Department of Sociology and Business Law

Academic discipline: SPS/10 Urban and Environmental Sociology

Research

Keywords: low-carbon transition sustainable urban development urban resilience

1. Transition to a low-carbon society, with particular attention to urban systems

In the perspective of social practices, sustainable transition takes place through those (uncontrollable) processes that characterize the birth, reproduction and disappearance of sustainable patterns of everyday life and do not necessarily follow defined trajectories (top-down or bottom-up).

Empirical research in this field concerns:

- social practices of daily life that contribute to the creation of shared spaces capable of gathering the commitment of heterogeneous identities and to promote the construction of environmentally-oriented lifestyles and local systems

- Urban processes of spatial appropriation and transformation, even in a sustainable way, through the approach of social practices. The framework in which reasoning takes shape, the city, is to be seen in an ecological perspective that recognizes the urban system as a living entity in which transformations represent regenerative metabolic processes of a living urban body.

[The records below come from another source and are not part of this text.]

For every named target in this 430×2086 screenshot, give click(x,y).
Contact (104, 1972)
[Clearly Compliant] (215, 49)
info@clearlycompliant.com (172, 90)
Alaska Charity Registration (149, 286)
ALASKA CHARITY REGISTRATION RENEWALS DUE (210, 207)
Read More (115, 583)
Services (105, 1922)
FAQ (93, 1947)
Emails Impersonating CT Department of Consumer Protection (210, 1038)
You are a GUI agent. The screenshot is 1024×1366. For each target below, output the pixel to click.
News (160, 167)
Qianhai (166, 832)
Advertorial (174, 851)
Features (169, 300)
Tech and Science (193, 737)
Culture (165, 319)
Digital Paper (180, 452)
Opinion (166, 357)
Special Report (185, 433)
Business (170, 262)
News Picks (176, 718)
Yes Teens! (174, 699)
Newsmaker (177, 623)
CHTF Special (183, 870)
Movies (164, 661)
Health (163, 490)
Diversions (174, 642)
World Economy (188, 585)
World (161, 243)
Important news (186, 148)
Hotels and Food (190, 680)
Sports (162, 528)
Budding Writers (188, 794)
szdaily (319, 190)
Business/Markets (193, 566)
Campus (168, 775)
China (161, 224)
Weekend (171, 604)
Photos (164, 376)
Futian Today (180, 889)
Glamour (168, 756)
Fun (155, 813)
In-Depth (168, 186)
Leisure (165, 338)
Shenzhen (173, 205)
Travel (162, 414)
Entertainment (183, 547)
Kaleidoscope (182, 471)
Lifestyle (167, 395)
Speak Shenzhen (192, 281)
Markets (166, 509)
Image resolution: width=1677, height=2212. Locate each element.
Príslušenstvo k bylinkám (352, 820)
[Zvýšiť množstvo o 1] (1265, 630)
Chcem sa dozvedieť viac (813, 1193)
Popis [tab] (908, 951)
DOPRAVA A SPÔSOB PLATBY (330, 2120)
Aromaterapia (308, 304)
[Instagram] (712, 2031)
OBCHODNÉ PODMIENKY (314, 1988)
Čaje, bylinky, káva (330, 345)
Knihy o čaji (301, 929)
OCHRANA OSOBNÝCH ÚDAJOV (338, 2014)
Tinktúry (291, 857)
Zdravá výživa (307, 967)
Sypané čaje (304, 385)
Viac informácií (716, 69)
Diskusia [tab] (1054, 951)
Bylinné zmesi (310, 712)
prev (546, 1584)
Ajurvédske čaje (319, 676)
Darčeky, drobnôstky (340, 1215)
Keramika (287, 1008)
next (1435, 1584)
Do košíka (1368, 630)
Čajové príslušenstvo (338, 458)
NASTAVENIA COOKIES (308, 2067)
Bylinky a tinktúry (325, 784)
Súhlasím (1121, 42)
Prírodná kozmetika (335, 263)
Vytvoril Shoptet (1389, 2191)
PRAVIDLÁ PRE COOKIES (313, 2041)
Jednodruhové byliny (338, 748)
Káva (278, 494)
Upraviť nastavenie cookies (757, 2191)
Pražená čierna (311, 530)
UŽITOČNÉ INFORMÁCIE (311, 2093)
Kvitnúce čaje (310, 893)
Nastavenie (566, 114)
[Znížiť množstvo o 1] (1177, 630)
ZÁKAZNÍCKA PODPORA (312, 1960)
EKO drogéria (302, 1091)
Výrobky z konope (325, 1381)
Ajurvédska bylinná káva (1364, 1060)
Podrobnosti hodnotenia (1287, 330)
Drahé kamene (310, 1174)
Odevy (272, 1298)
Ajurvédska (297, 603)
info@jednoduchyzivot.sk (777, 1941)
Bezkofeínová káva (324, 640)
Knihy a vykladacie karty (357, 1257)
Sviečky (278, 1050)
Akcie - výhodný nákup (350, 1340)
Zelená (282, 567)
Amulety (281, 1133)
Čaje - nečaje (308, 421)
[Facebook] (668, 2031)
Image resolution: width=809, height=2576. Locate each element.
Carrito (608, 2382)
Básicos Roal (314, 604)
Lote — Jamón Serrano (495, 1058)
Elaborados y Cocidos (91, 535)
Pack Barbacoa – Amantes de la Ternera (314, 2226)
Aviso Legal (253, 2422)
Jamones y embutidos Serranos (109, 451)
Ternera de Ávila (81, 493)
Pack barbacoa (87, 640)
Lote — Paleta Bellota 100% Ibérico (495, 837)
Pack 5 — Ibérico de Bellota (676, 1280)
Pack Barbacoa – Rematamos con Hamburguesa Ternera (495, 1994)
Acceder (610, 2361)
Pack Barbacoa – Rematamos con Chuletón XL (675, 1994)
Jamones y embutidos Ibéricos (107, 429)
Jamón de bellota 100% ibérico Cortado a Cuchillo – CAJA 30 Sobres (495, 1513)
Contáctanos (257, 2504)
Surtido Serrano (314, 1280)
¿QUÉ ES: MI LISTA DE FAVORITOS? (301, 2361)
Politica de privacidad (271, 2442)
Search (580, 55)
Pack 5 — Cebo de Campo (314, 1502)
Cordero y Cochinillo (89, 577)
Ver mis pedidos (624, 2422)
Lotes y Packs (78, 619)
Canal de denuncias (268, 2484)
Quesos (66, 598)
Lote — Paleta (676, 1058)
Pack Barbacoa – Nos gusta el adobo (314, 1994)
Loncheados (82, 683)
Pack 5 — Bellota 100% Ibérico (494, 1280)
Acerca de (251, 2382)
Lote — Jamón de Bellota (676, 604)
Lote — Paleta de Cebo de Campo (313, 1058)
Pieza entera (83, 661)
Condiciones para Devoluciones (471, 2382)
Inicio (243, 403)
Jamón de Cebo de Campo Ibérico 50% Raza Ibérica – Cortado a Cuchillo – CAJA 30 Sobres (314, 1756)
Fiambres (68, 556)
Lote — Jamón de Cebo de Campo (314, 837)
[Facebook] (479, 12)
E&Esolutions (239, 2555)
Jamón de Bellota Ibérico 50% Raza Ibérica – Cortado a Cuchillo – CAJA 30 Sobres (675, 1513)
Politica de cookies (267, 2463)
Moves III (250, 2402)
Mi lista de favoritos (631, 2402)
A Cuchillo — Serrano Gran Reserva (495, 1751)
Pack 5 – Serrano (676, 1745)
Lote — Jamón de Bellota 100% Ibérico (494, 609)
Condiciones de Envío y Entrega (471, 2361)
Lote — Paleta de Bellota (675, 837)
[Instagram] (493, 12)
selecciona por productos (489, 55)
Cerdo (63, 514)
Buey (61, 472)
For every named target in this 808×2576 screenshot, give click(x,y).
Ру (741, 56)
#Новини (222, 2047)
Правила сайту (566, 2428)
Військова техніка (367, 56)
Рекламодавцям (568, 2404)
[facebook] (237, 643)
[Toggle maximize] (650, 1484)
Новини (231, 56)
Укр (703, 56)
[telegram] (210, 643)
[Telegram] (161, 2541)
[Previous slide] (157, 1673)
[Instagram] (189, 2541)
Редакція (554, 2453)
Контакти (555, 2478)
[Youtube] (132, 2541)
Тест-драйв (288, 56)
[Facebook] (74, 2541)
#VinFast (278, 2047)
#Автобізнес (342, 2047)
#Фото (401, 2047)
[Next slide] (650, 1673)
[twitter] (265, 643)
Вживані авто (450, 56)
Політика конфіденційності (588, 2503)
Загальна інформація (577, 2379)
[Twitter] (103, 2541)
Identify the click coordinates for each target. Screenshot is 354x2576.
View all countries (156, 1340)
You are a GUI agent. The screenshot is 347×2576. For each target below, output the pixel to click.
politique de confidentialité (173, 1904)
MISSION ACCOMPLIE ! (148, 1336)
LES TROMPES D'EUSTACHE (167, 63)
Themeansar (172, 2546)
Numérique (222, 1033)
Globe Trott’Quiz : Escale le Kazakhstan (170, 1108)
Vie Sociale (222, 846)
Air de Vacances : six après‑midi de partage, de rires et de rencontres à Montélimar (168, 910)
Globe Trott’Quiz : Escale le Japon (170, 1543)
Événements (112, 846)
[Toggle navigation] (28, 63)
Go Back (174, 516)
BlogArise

- experiments of social innovation and resource relocation on a micro scale

 

2. Future urban scenarios and climate change

Even in view of recent population estimates (eg EEA, UN), global societies will be increasingly urban (75% of the world's population is going to live within urban areas by 2050); therefore, the form that cities will assume over decades will be a crucial issue also regarding environmental problems, as there is a problem of demographic weight exerted by growing population portions and a need - proportionally increasing - of resources that the city consumes.

 

3.Resilient communities and neighbourhood approach

Neighborhood as a context of privileged analysis not only in an urban studies perspective but also related to sustainable cities research. The neighborhood focus is linked to the current debate on common goods and the global economic crisis by introducing key issues such as solidarity economies and collective forms of participation and decision-making that oppose the privatization logic typical of the neo- liberal city.